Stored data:
════════
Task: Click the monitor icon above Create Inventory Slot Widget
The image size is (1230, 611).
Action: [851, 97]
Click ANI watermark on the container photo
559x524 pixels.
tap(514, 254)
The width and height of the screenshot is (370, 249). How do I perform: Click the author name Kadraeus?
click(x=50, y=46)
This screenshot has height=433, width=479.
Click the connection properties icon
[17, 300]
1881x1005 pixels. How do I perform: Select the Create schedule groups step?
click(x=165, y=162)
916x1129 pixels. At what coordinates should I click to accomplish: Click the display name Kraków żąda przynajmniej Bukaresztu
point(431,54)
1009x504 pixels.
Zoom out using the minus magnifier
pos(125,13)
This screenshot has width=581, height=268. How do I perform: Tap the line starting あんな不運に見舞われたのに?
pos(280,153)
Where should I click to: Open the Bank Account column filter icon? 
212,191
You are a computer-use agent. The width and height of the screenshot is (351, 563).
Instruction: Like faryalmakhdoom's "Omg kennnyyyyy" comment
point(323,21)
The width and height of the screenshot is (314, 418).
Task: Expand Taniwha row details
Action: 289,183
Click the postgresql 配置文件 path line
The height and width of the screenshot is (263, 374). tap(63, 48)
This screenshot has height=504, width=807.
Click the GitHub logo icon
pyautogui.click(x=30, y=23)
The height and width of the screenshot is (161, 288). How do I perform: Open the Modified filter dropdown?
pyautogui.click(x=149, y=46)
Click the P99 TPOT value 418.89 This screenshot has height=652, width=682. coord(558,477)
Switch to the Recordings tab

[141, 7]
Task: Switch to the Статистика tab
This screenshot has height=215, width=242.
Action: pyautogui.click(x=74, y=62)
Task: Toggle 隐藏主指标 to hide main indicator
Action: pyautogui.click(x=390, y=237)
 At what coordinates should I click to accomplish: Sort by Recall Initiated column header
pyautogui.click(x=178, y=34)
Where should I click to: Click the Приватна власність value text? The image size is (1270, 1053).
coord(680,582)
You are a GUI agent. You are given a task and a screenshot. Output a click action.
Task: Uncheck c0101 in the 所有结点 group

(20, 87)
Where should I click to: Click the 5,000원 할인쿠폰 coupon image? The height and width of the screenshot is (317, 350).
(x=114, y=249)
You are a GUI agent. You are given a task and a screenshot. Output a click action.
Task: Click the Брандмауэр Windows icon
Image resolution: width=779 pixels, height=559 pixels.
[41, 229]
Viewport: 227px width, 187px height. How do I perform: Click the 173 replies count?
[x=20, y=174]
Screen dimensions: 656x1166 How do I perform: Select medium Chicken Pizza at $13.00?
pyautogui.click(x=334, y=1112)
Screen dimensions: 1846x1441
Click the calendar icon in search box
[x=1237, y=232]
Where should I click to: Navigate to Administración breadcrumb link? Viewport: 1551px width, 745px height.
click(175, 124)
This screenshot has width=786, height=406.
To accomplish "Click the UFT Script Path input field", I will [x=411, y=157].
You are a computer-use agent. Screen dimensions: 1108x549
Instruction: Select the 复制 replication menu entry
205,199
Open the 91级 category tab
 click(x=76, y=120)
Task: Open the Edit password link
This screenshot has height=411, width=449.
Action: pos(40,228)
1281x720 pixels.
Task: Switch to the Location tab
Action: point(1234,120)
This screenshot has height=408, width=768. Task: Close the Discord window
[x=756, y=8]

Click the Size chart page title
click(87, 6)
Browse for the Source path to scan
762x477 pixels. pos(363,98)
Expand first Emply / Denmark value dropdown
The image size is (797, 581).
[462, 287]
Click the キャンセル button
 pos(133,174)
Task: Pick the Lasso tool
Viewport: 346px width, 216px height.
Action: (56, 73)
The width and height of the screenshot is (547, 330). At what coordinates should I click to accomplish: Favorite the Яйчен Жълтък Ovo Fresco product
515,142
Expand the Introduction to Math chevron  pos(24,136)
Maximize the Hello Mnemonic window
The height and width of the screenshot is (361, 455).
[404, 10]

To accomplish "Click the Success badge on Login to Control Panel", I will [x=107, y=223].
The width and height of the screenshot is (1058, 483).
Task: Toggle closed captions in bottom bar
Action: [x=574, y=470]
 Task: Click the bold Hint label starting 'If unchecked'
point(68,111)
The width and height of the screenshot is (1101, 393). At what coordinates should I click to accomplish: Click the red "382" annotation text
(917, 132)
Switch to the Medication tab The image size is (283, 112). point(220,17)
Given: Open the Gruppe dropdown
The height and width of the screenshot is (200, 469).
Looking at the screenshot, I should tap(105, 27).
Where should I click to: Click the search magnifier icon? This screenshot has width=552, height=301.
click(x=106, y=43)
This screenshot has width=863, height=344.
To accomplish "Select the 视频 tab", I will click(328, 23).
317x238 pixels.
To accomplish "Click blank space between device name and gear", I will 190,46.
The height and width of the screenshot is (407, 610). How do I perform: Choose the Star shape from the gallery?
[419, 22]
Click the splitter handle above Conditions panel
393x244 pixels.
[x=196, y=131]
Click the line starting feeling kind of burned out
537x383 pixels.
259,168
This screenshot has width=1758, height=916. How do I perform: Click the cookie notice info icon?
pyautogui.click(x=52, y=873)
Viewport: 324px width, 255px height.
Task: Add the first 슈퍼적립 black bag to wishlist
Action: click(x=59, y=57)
════════
* Action item *
Find every line of the data that includes the string "computer". Copy each of those lines.

* Finished task *
You are a computer-use agent. The width and height of the screenshot is (351, 563).
You are a computer-use agent. Screen dimensions: 1108x549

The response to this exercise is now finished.